Using the records that appear below, write out exactly the lines from the one with "Where should I" through the one with "The height and width of the screenshot is (494, 821).", keeping both end lines.

--- Material shown Enclosed Below ---

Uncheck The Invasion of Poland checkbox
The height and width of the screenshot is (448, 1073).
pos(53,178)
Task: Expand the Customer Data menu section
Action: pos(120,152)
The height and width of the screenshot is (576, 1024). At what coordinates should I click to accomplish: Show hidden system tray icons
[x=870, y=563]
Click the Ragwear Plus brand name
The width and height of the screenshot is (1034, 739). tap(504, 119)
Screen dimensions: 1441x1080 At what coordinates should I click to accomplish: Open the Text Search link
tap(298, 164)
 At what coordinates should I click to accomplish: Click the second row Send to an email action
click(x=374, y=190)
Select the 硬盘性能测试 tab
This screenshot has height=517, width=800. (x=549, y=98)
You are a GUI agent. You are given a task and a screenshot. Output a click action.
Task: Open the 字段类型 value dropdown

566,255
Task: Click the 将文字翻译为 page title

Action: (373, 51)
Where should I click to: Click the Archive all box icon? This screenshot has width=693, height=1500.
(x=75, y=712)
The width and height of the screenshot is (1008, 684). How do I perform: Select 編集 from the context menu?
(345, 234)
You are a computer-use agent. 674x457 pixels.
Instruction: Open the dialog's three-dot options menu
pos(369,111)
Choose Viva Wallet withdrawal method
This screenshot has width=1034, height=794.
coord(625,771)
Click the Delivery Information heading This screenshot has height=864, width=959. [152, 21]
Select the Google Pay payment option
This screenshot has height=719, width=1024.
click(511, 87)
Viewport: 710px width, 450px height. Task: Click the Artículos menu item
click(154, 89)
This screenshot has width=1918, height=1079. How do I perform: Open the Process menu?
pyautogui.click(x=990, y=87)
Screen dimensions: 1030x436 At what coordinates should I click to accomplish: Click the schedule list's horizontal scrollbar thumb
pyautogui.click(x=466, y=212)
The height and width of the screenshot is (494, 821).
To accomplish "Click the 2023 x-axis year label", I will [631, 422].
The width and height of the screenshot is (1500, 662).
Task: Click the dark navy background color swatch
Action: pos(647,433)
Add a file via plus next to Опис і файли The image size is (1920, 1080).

--- End of Enclosed Material shown ---

● **Final answer**:
Where should I click to: Click the Archive all box icon? This screenshot has width=693, height=1500.
(x=75, y=712)
The width and height of the screenshot is (1008, 684). How do I perform: Select 編集 from the context menu?
(345, 234)
You are a computer-use agent. 674x457 pixels.
Instruction: Open the dialog's three-dot options menu
pos(369,111)
Choose Viva Wallet withdrawal method
This screenshot has width=1034, height=794.
coord(625,771)
Click the Delivery Information heading This screenshot has height=864, width=959. [152, 21]
Select the Google Pay payment option
This screenshot has height=719, width=1024.
click(511, 87)
Viewport: 710px width, 450px height. Task: Click the Artículos menu item
click(154, 89)
This screenshot has width=1918, height=1079. How do I perform: Open the Process menu?
pyautogui.click(x=990, y=87)
Screen dimensions: 1030x436 At what coordinates should I click to accomplish: Click the schedule list's horizontal scrollbar thumb
pyautogui.click(x=466, y=212)
The height and width of the screenshot is (494, 821).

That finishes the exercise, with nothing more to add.